最一小判 平成26年10月23日 妊娠中の軽易作業への転換と降格処分(マタハラ訴訟)

2014年11月18日

判決(決定)の概要・要旨

  • 女性労働者について、妊娠中の軽易業務への転換を契機として降格させる事業主の措置は、原則として男女雇用機会均等法9条3項の禁止する取扱いに当たる。
  • 労働者が自由な意思に基づいて降格を承諾したものと認めるに足りる合理的な理由が客観的に存在するとき、又は軽易業務への転換を契機として降格させる事業主の措置につき男女雇用機会均等法9条3項の趣旨及び目的に実質的に反しないものと認められる特段の事情(降格の措置を執ることなく軽易業務への転換をさせることで、円滑な業務運営や人員の適正配置の確保などの業務上の必要性から支障がある場合など)が存在するときは、同項の禁止する取扱いに当たらないものと解するのが相当。

基本情報

裁判年月日 平成26年10月23日
裁判所 最高裁判所 第一小法廷
裁判の種類 判決
主文
  • 原判決を破棄する。
  • 本件を広島高等裁判所に差し戻す。
担当裁判官 櫻井龍子 金築誠志 横田尤孝 白木勇 山浦善樹
意見 補足意見(櫻井龍子)
事件番号 平成24年(受)第2231号
事件名 地位確認等請求事件
原審裁判所 広島高等裁判所
原審事件番号 平成24年(ネ)第165号
原審裁判年月日 平成24年7月19日

最一小判平成26年10月23日(裁判所ホームページ)

関係法令等

労働基準法
(産前産後)

  • 第65条 使用者は、6週間(多胎妊娠の場合にあつては、14週間)以内に出産する予定の女性が休業を請求した場合においては、その者を就業させてはならない。
  • 2 使用者は、産後8週間を経過しない女性を就業させてはならない。ただし、産後6週間を経過した女性が請求した場合において、その者について医師が支障がないと認めた業務に就かせることは、差し支えない。
  • 3 使用者は、妊娠中の女性が請求した場合においては、他の軽易な業務に転換させなければならない。

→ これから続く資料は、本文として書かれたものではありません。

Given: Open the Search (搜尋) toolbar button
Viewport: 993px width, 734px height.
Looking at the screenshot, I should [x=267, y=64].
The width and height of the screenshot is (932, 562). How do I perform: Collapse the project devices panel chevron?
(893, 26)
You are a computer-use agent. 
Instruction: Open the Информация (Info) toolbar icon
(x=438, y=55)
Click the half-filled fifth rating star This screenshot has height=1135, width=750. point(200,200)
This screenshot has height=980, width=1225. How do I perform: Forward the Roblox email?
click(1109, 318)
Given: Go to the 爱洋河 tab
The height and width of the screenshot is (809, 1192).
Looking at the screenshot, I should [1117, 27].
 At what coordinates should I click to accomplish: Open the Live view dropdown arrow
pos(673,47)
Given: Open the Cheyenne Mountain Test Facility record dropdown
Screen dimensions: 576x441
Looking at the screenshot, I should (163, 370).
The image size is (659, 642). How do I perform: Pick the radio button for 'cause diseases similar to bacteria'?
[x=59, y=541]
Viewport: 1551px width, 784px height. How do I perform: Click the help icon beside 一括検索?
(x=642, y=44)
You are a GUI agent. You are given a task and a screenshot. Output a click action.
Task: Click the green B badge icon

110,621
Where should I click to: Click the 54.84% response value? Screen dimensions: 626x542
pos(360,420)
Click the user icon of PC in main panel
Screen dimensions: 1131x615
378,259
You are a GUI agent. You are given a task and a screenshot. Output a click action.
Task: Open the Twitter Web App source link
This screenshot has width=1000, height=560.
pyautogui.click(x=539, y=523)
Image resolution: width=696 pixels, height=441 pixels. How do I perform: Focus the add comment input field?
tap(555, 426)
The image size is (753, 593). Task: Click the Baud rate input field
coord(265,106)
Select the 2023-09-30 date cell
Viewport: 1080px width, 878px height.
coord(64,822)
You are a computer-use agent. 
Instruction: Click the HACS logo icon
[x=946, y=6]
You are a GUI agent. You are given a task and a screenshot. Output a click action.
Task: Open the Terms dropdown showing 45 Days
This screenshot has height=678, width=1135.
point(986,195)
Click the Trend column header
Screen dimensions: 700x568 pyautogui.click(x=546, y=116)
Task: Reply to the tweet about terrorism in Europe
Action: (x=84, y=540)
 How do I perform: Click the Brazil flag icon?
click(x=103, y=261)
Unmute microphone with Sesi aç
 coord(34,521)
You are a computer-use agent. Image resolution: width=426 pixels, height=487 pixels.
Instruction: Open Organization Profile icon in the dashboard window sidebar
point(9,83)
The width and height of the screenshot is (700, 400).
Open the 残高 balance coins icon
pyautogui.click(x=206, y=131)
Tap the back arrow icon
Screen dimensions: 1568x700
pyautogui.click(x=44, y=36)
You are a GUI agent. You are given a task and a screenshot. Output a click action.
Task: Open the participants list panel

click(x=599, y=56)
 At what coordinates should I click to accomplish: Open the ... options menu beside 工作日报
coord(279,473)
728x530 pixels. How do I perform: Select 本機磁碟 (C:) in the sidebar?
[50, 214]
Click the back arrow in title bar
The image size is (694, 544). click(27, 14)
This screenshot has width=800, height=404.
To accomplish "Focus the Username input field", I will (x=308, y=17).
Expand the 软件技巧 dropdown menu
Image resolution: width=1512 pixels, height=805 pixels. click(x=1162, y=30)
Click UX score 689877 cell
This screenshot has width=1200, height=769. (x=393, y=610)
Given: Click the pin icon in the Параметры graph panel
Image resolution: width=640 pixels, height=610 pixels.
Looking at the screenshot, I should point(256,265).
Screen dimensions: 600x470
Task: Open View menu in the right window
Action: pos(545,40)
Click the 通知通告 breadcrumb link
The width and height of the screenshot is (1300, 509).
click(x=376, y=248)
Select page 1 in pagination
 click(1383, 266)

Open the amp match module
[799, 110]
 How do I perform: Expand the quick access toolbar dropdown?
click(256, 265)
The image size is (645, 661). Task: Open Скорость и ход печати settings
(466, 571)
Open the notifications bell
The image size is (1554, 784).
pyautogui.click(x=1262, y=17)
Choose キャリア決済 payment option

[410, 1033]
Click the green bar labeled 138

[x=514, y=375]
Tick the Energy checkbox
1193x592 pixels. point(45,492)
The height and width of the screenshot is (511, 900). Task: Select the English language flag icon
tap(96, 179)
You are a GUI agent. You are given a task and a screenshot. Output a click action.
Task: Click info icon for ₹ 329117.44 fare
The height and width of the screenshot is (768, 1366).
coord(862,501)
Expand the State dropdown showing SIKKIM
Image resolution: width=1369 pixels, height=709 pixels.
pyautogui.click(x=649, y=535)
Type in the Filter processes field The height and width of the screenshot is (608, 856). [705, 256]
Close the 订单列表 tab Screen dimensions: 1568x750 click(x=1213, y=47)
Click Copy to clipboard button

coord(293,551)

雇用の分野における男女の均等な機会及び待遇の確保等に関する法律
(目的)

  • 第1条 この法律は、法の下の平等を保障する日本国憲法 の理念にのつとり雇用の分野における男女の均等な機会及び待遇の確保を図るとともに、女性労働者の就業に関して妊娠中及び出産後の健康の確保を図る等の措置を推進することを目的とする。

(基本的理念)

  • 第2条 この法律においては、労働者が性別により差別されることなく、また、女性労働者にあつては母性を尊重されつつ、充実した職業生活を営むことができるようにすることをその基本的理念とする。
  • 2 事業主並びに国及び地方公共団体は、前項に規定する基本的理念に従つて、労働者の職業生活の充実が図られるように努めなければならない。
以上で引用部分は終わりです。